En su respuesta, el signor Mannetti declaraba que la cama de los Borgia seguía
siendo una fuente de satisfacciones y comodidades para él.
"Todavía ninguna visión ha interrumpido mi sueño, pero continúo esperando que las
facciones orientales del hermano del sultán Bayaceto visitarán algún día el lugar de su
muerte; y que el príncipe Djem me concederá alguna noche el placer de su conversación.
¡Cuántas cosas podríamos contamos que ninguno de los dos sabemos!
"En cuanto al alambre, amigo mío, le explicaré cómo fue probablemente creado, y,
tenga o no razón, no existe nadie en la tierra que pueda demostrar que mi teoría está
equivocada.
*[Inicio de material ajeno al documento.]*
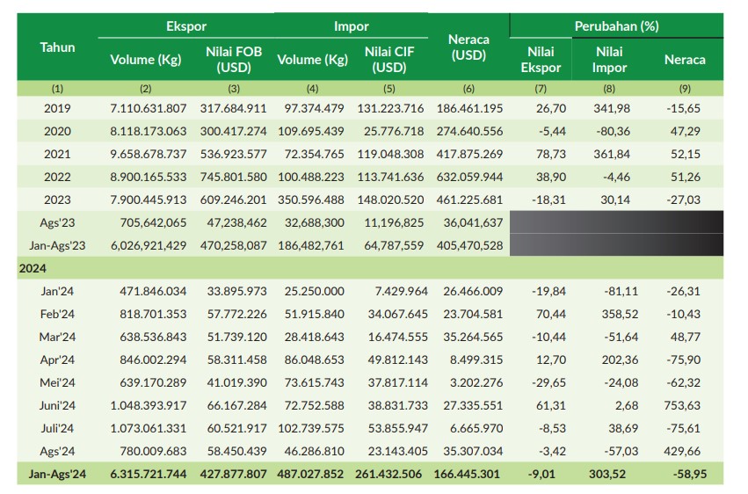
Task: Select the Ekspor group header
Action: (x=185, y=26)
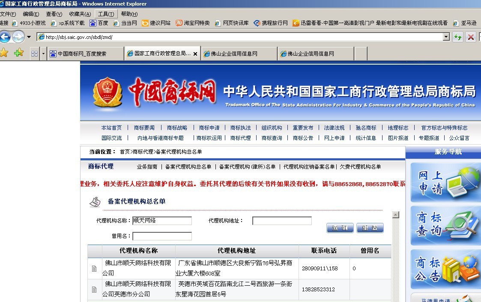
Task: Open the Quick Tabs dropdown arrow
Action: coord(43,54)
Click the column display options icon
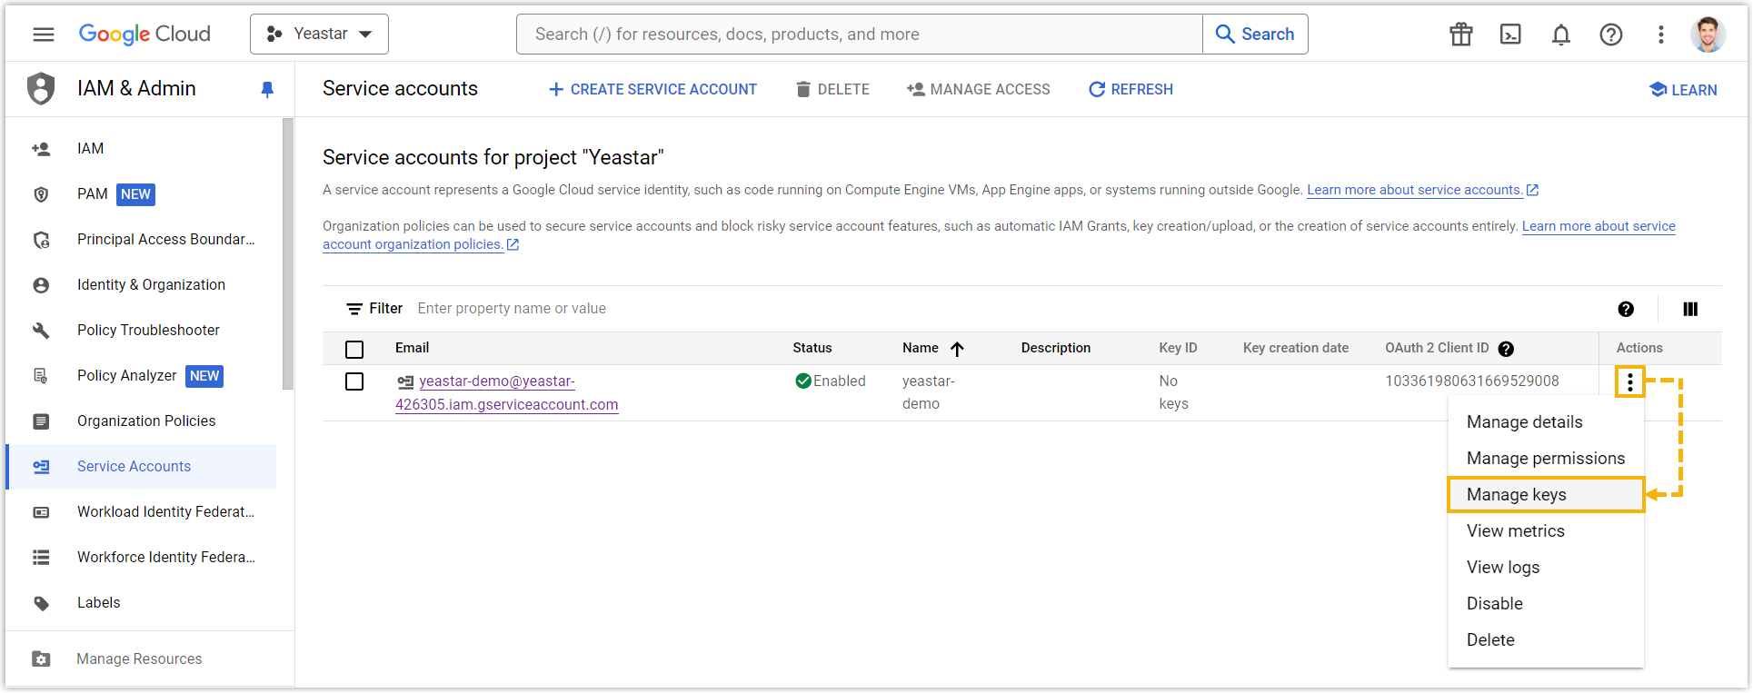 (1689, 309)
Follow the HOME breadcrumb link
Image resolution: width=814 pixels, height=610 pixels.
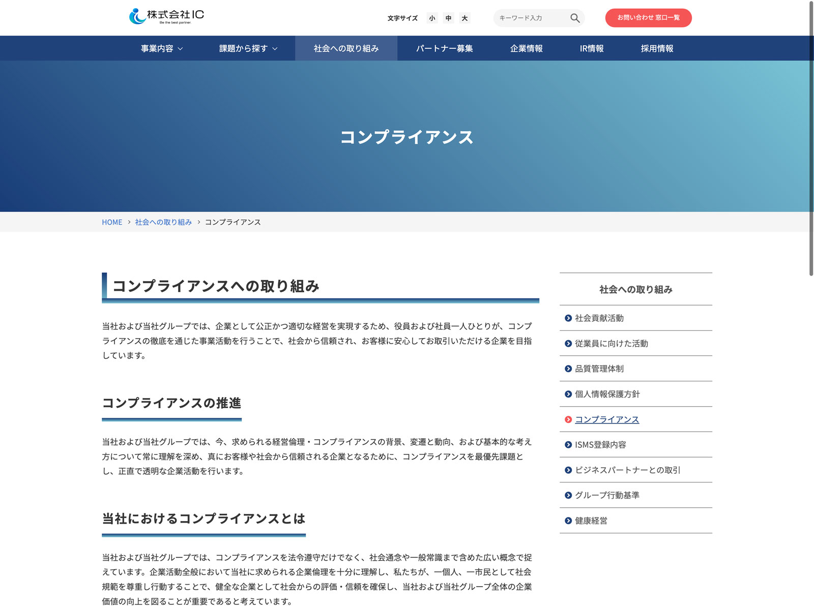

Seguramente un alquimista medieval, buscando en vano el elixir de la vida
eterna, o la piedra filosofal, descubrió por azar esa síntesis del infierno. Para él, sin duda,
resultó una verdadera piedra filosofal, porque los Borgia tendían siempre su mano generosa
a los que podían ayudarlos en sus reprobables actividades. La trasmutación (o al menos así
me asegura un sabio amigo) es ahora un hecho probado, y quizá dentro de una generación se
podrá hacer oro, si el deseo de ese maldito mineral sigue dominando a la humanidad.
"Adiós, por el momento. Volverlo a ver a usted y a su hija, es uno de los pocos
placeres que me aguardan y que me hace pensar en el próximo invierno con alegría, en vez
de consternación. Pero no cambien de opinión. Hay que ser fieles con un hombre de ochenta
años si no se quiere tener remordimientos."